**Extrait du document**
Comme dans ce tableau, les choses les plus communes acquièrent par l’écriture de Claudel une présence extraordinairement intense.

VERT. « Vert chou, vert salade, herbes, feuilles, légumes. La vie antérieure au mouvement, le jus intérieur à la forme. Le V, quelque chose qui pousse en divergeant, comme un coin et comme une fourche. Le végétal, quelque chose de vireux qui du fond de sa nativité arrive lentement à la couleur. »

Conversations dans le Loir-et-Cher

Le désir

Rien n’est plus éloigné de Claudel que l’austérité. Vivre, c’est plonger entièrement dans le bain, non y tremper timidement un orteil. Tous les personnages des drames de Claudel sont dans le bain. La pièce de jeunesse Tête d’Or montre d’abord un jeune homme effaré par la puissance qu’il sent en lui :

Pourquoi
Cette force me fut-elle donnée quand je me tenais sur mes pieds ? Pourquoi ce désir
Vorace, obstiné, insatiable ?

Dans L’Échange, Louis Laine commence à se sentir à l’étroit dans son mariage. L’actrice Lechy Elbernon l’encourage à envoyer balader sa femme :

Sois libre ! Le désir hardi
Vit en toi au-dessus de la loi comme un lion !

Mais suivre son désir ne signifie pas suivre une ligne droite : au contraire, c’est s’exposer aux naufrages, aux abandons, aux surprises de l’existence. C’est la trajectoire de Doña Prouhèze et de Don Rodrigue, couple fondamental du Soulier de satin, qui ne pourront comprendre qu’à la fin le sens des vicissitudes qui les ont séparés pendant toute la vie.

Pour Claudel, la religion est l’accomplissement du désir, non sa négation. Mais l’accomplissement, n’est-ce pas aussi la fin ? Dans la Cantate à trois voix, on peut lire ce verset pas très catholique :

Et si le désir devait cesser avec Dieu,
Ah, je l’envierais à l’enfer !

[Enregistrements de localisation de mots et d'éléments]
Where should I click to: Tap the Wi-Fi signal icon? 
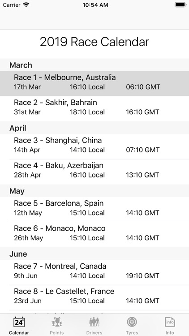[x=26, y=5]
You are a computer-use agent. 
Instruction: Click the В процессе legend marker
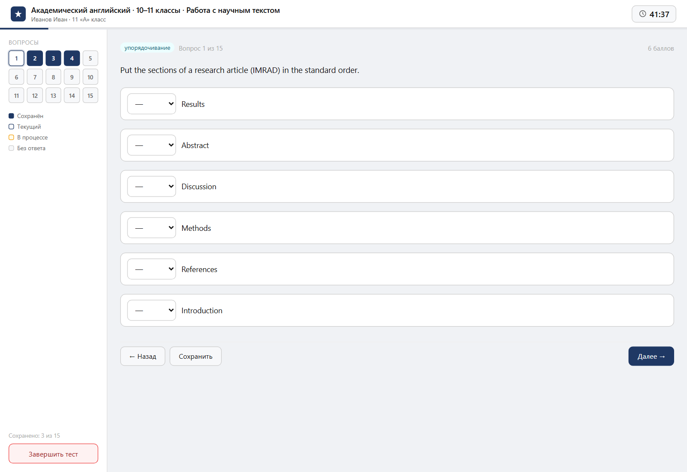pos(11,137)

**Exercices**
A - Condensez le paragraphe de l'extrait sur Claudel qui commence par « Mais suivre son désir », en conservant ses faits principaux.
B - Reproduisez à l'identique la partie de l'extrait sur Claudel qui s'ouvre sur les mots contenant « Comme dans ce » et se clôt sur « obstiné, insatiable ? ».

**Réponses par exercice**
A - Suivre son désir n'est pas suivre une ligne droite : c'est s'exposer aux naufrages, aux abandons et aux surprises de l'existence. Doña Prouhèze et Don Rodrigue, couple fondamental du Soulier de satin, en sont l'exemple : ils ne comprennent qu'à la fin le sens des vicissitudes qui les ont séparés toute leur vie.

B -
Comme dans ce tableau, les choses les plus communes acquièrent par l’écriture de Claudel une présence extraordinairement intense.

VERT. « Vert chou, vert salade, herbes, feuilles, légumes. La vie antérieure au mouvement, le jus intérieur à la forme. Le V, quelque chose qui pousse en divergeant, comme un coin et comme une fourche. Le végétal, quelque chose de vireux qui du fond de sa nativité arrive lentement à la couleur. »

Conversations dans le Loir-et-Cher

Le désir

Rien n’est plus éloigné de Claudel que l’austérité. Vivre, c’est plonger entièrement dans le bain, non y tremper timidement un orteil. Tous les personnages des drames de Claudel sont dans le bain. La pièce de jeunesse Tête d’Or montre d’abord un jeune homme effaré par la puissance qu’il sent en lui :

Pourquoi
Cette force me fut-elle donnée quand je me tenais sur mes pieds ? Pourquoi ce désir
Vorace, obstiné, insatiable ?